Durante seu relato, Efraim incendeia uma bandeira do time paulista falando que era torcedor e diz, “a partir de hoje vou torcer para o Corinthians perder todos os jogos, não vou torcer para nenhum time de São Paulo”
“Está aqui o meu repúdio contra esse time, contra essa diretoria que ficou sabendo disso, que eu tenho a certeza que foi ensaiado, isso não foi feito de qualquer jeito, então, está aqui ó, o timão… Timão coisa nenhuma. É Cristo! Jesus Cristo nosso Senhor e nosso salvador… Ele é que é a minha bandeira agora, tá e vai ser para sempre! Estou queimando vocês, viu torcedores do Corinthians”, disse o pastor enquanto queimava a bandeira.
ENTENDA O CASO
O desfile da escola de samba Gaviões da Fiel este ano encerrou a segunda noite do Carnaval de São Paulo em meio a polêmicas. Reeditando o samba-enredo de 1994: “A Saliva do Santo e o Veneno da Serpente”, trouxe várias representações religiosas para a avenida, embora o objetivo seria contar uma lenda árabe sobre o surgimento do café.
Elogiado pelos comentaristas da TV e nas redes sociais, a performance também gerou muitas críticas. Em especial por conta da representação da ‘batalha do bem contra o mal’ onde Satanás e seus demônios confrontavam Jesus e seus arcanjos.
Embora o tema fosse o café, a religiosidade deu o tom. No terceiro carro alegórico havia uma gigante escultura de Oxalá, com pretos velhos e Exus nas laterais e um enorme São Jorge, padroeiro do clube e da escola de samba no topo.

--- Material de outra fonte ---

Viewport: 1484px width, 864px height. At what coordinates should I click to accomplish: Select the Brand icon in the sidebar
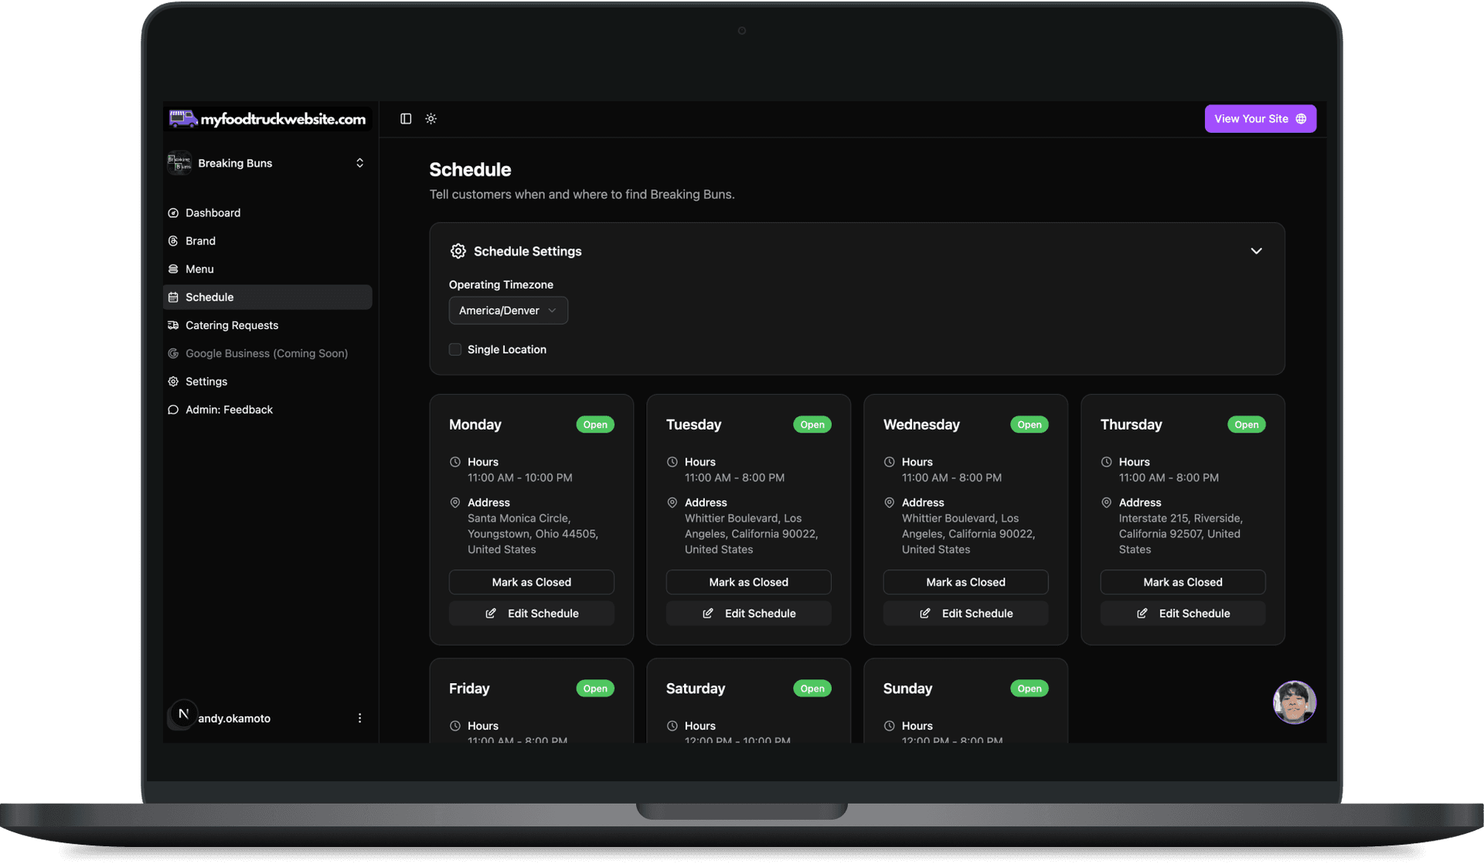174,240

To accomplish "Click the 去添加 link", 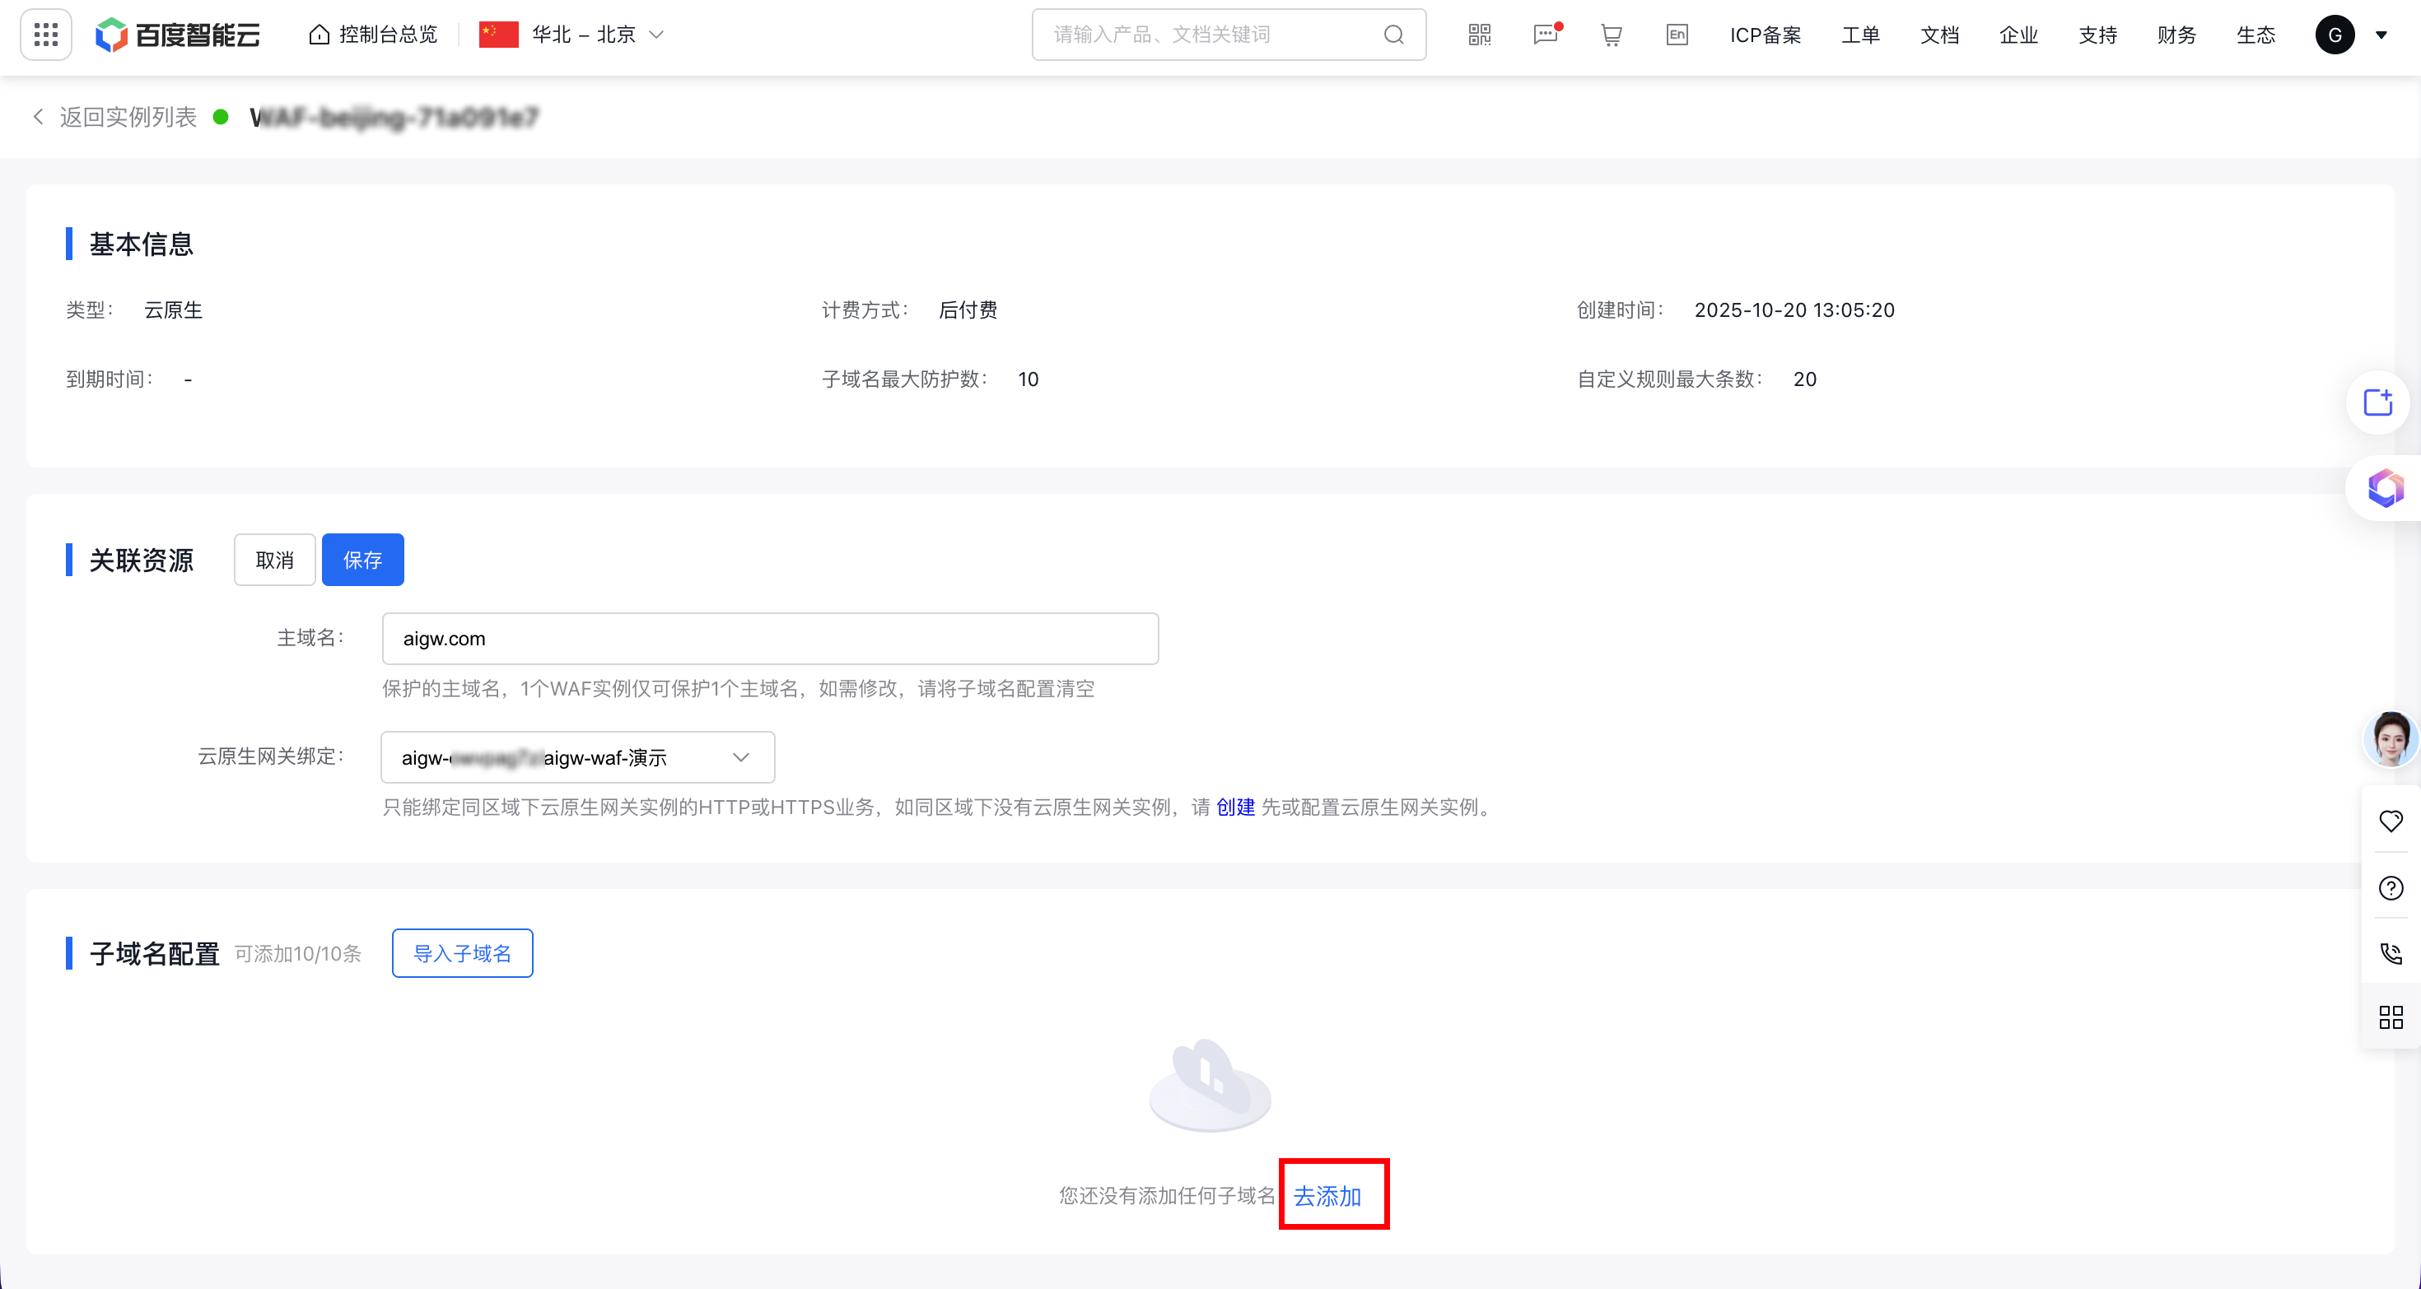I will 1327,1196.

Em outros carros alegóricos, figuras de Satanás, associado à serpente, que teria enganado Santo Antão, conforme o tema proposto para o samba-enredo.
Contudo, a representação de Antão com as características geralmente atribuídas a Cristo gerou debate. Em especial no momento em que ele é aparentemente derrotado pelo diabo.

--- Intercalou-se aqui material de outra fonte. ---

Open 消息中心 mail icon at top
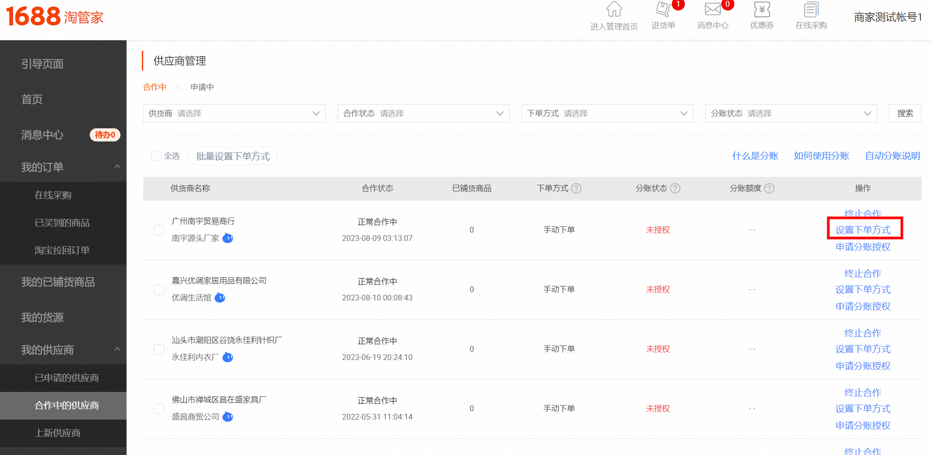This screenshot has width=931, height=455. (712, 10)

Para usuários das redes sociais ficou evidente que a representação era de Jesus, embora a escola alegue que era de Santo Antão, um monge cristão que viveu no Egito no século III.
Primeiramente porque logo atrás da comissão de frente havia uma alegoria do santo com uma representação de um homem careca e com roupas longas, bem diferente do passista que carregava uma coroa de espinhos na cabeça e com apenas um tecido enrolado no quadril.
SANTO ANTÃO
Além disso, o momento onde ele cai, com os braços estendidos em forma de cruz e o passista que interpreta o Diabo coloca o tridente sobre o ‘santo’ remete a uma postura vitoriosa do mal, o que incomodou muitos cristãos.